## Directions
Below are lines of records; copy exactly those from the one containing "POTEB (53, 765)" through the one containing "models animal", leaving the pictures behind.

## Data in this exercise
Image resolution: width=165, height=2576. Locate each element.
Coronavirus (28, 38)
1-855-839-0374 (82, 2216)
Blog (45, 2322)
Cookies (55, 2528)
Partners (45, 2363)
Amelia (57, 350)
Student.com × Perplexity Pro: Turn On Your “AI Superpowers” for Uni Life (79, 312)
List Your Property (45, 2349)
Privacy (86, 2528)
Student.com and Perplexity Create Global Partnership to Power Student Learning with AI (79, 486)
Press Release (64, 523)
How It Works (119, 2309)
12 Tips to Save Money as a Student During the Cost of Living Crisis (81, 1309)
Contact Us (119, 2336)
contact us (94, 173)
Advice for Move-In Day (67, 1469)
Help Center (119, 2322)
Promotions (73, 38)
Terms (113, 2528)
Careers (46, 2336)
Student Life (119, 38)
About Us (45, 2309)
* * *
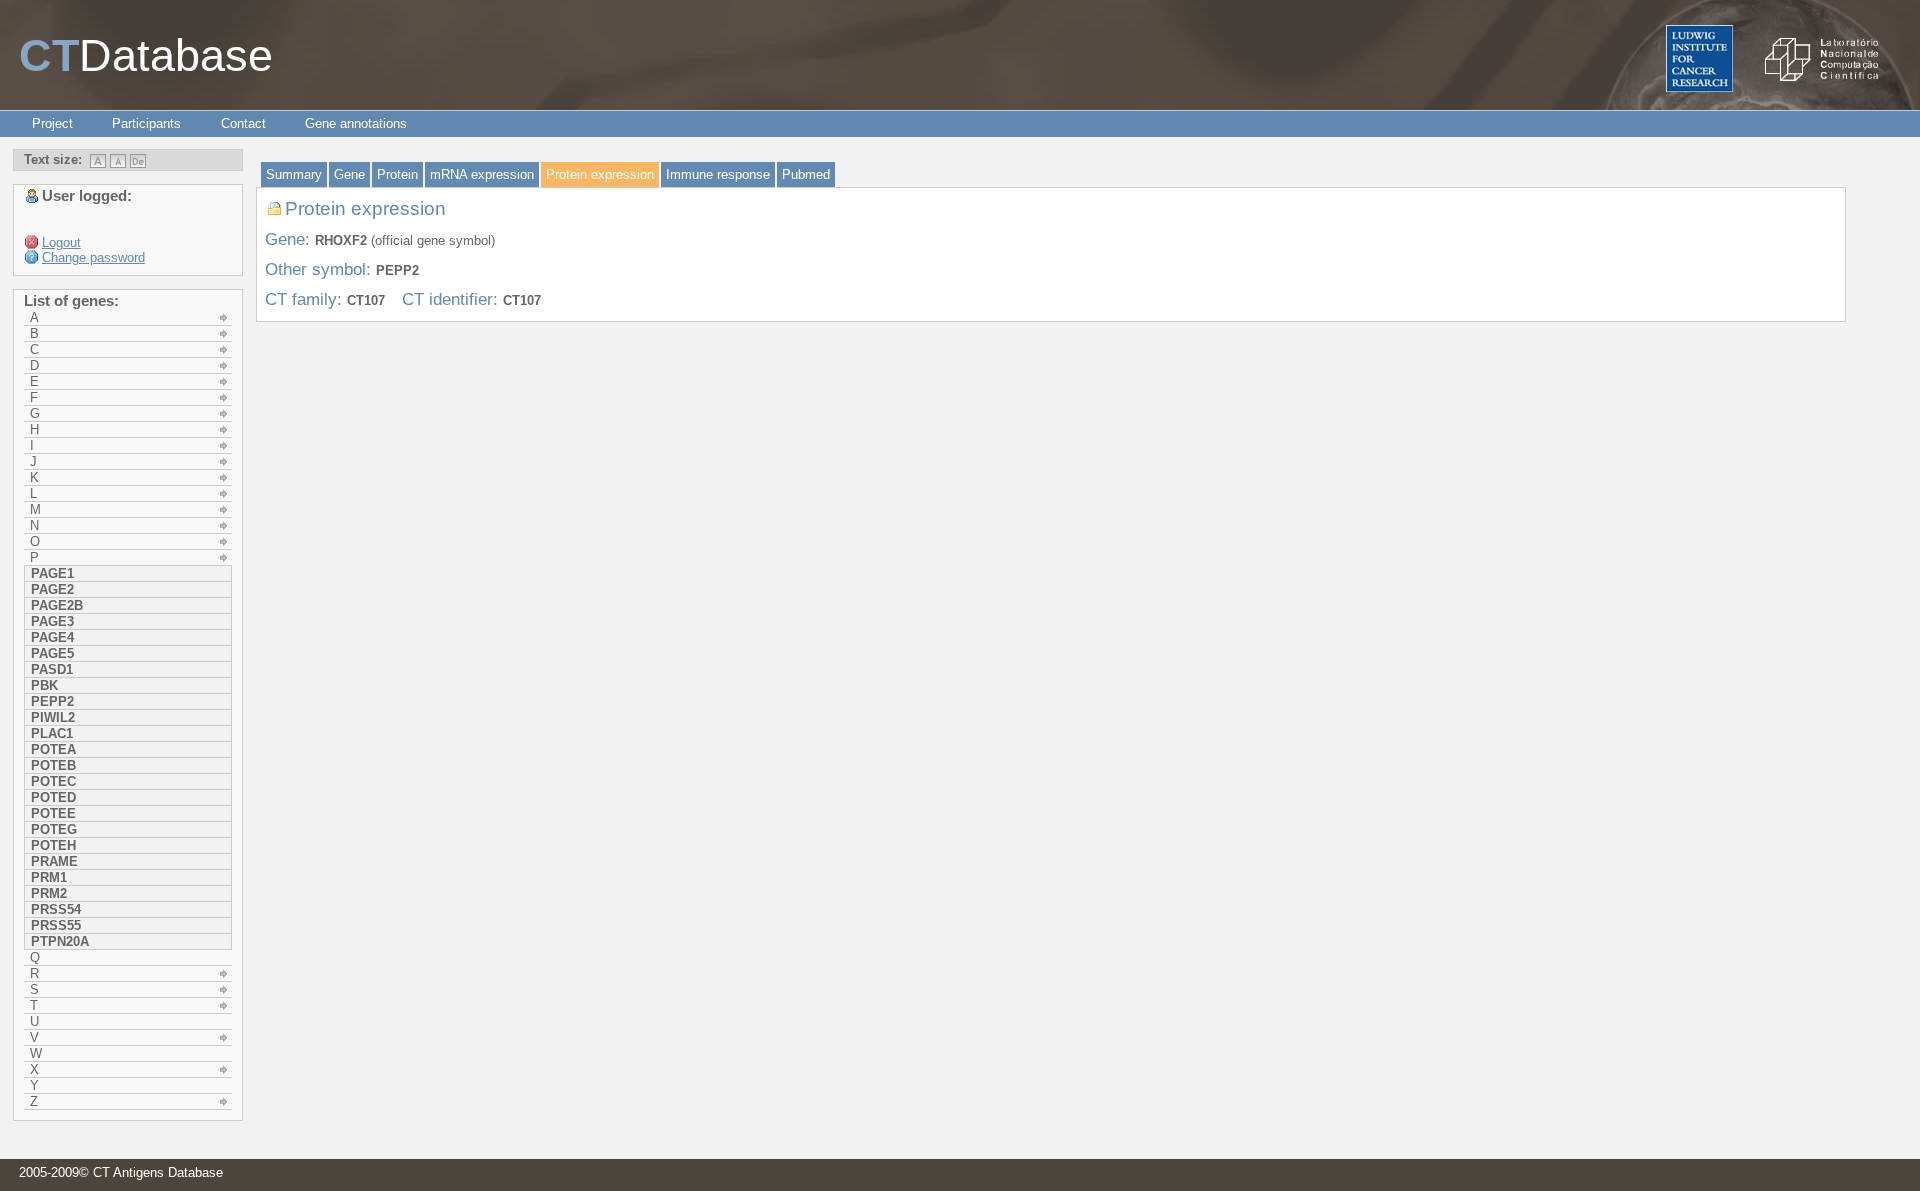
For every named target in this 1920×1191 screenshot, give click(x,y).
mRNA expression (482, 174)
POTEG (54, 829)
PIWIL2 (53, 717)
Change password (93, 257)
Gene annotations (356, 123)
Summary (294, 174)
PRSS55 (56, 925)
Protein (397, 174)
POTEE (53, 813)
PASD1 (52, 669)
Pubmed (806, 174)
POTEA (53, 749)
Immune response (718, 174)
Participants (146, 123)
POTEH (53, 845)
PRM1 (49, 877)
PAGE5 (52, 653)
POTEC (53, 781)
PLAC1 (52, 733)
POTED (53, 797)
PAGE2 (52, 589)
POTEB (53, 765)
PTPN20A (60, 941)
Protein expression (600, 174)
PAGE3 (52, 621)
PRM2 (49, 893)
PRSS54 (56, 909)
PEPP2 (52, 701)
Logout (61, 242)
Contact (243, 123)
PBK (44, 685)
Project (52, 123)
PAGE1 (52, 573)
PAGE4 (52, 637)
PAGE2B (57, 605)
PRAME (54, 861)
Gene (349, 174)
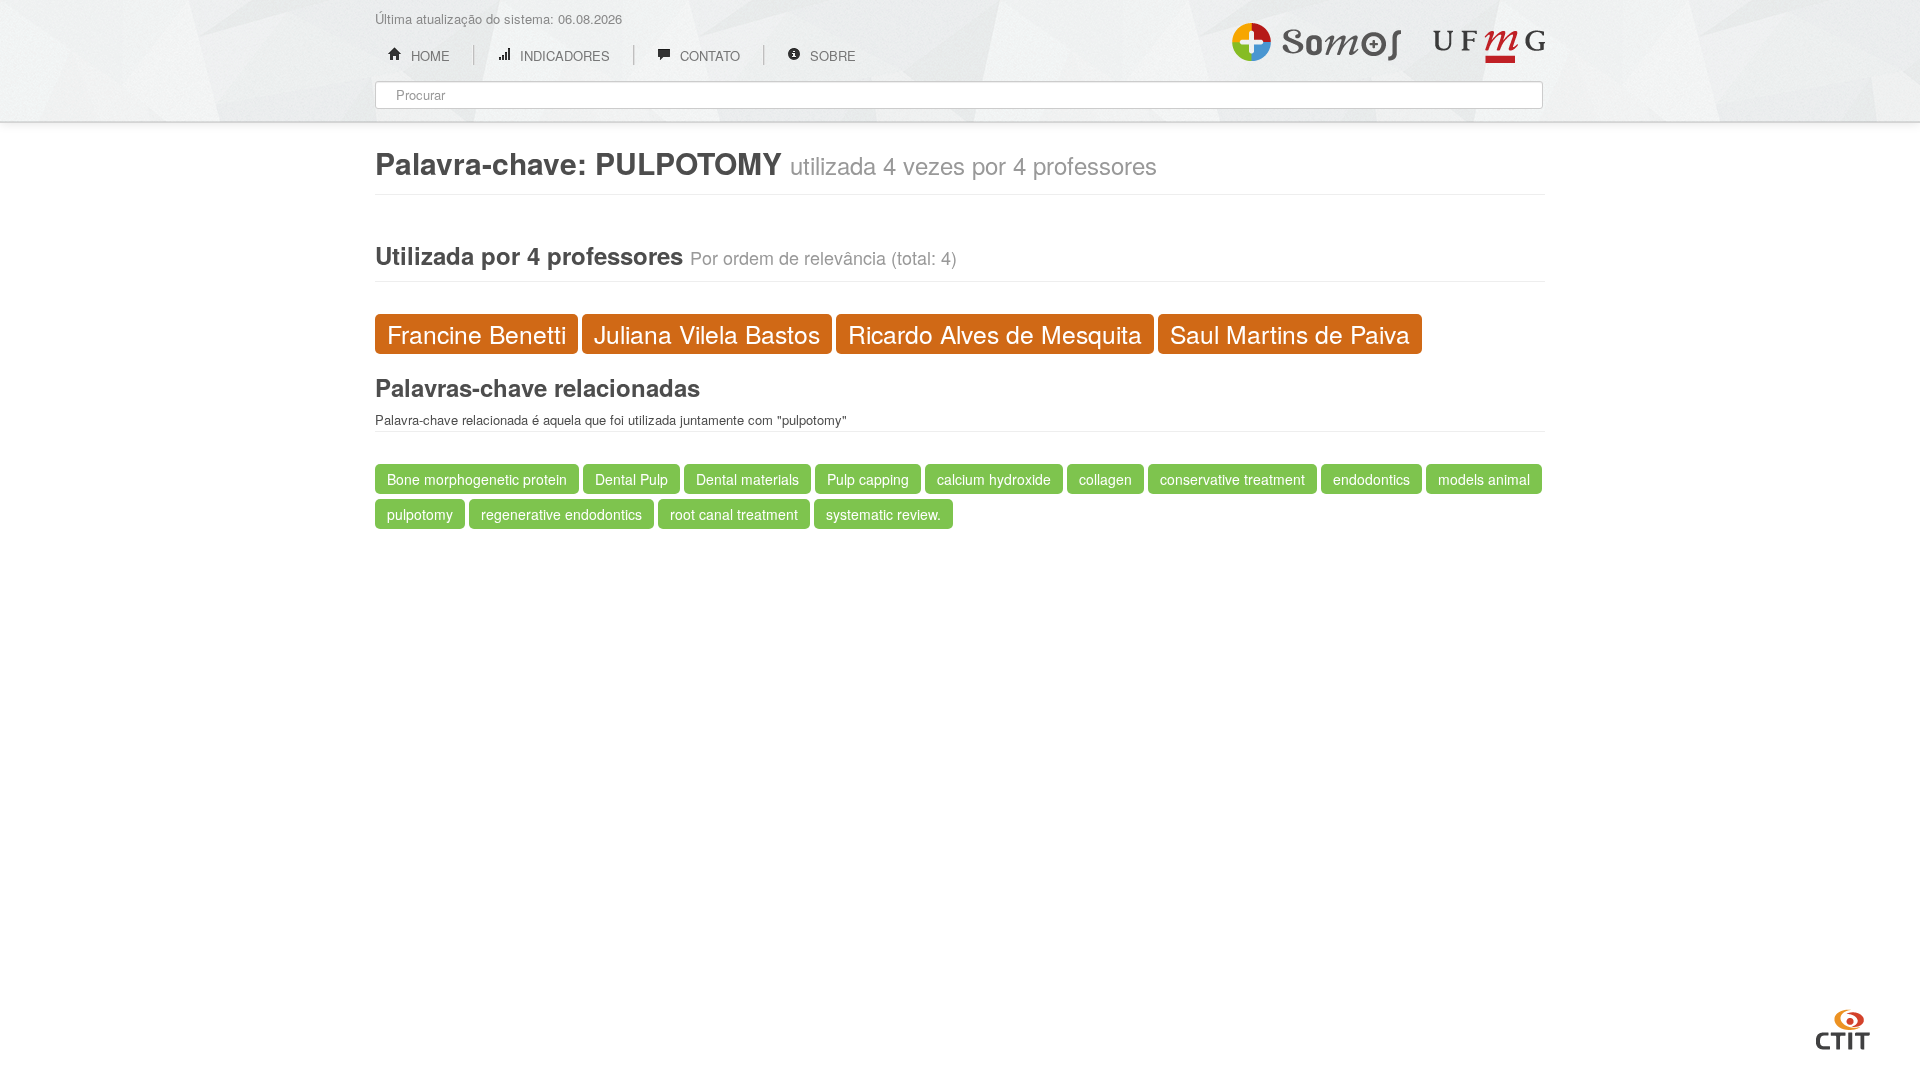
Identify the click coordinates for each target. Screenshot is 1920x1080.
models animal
...
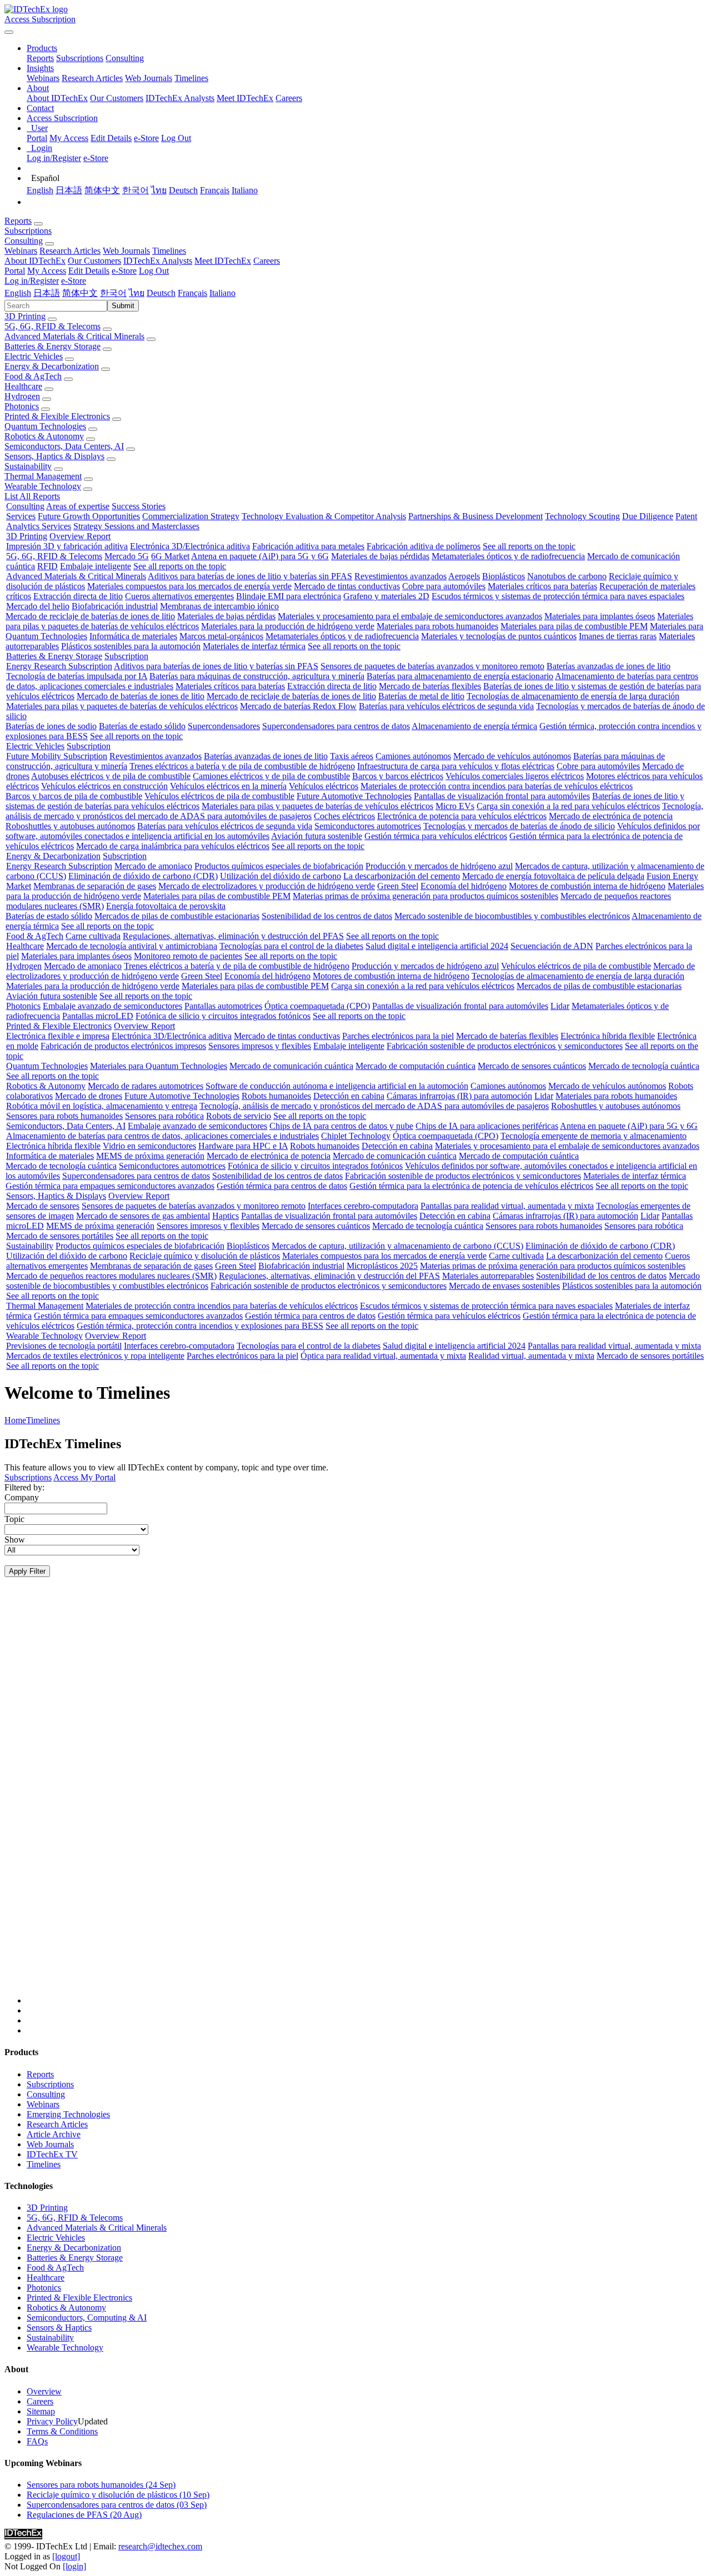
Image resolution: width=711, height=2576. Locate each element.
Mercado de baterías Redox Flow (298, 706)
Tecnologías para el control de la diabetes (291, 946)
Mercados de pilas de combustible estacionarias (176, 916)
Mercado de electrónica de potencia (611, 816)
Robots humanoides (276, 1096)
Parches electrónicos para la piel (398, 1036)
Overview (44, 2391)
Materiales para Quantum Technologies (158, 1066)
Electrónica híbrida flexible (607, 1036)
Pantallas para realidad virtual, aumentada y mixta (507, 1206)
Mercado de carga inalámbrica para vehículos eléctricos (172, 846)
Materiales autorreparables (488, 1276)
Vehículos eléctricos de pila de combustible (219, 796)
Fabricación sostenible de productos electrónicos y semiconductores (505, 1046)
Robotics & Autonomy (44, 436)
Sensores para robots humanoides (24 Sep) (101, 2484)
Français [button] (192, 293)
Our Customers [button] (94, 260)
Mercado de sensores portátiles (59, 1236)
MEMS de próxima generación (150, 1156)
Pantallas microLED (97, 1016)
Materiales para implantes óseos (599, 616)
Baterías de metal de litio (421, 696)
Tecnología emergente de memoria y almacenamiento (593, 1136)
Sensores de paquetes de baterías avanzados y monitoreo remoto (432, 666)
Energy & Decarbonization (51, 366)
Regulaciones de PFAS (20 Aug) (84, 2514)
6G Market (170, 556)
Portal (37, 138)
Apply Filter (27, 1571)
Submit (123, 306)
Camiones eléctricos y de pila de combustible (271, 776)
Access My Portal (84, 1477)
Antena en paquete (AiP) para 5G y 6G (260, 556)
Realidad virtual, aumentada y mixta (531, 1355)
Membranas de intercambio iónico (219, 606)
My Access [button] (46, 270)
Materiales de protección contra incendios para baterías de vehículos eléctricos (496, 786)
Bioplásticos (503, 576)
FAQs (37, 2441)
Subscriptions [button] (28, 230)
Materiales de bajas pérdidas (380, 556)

## Expected output
POTEB (53, 765)
PTPN20A (60, 941)
Protein expression (600, 174)
PAGE3 (52, 621)
PRM2 (49, 893)
PRSS54 (56, 909)
PEPP2 (52, 701)
Logout (61, 242)
Contact (243, 123)
PBK (44, 685)
Project (52, 123)
PAGE1 (52, 573)
PAGE4 (52, 637)
PAGE2B (57, 605)
PRAME (54, 861)
Gene (349, 174)
Identify the click coordinates for each target. Screenshot is 1920x1080.
models animal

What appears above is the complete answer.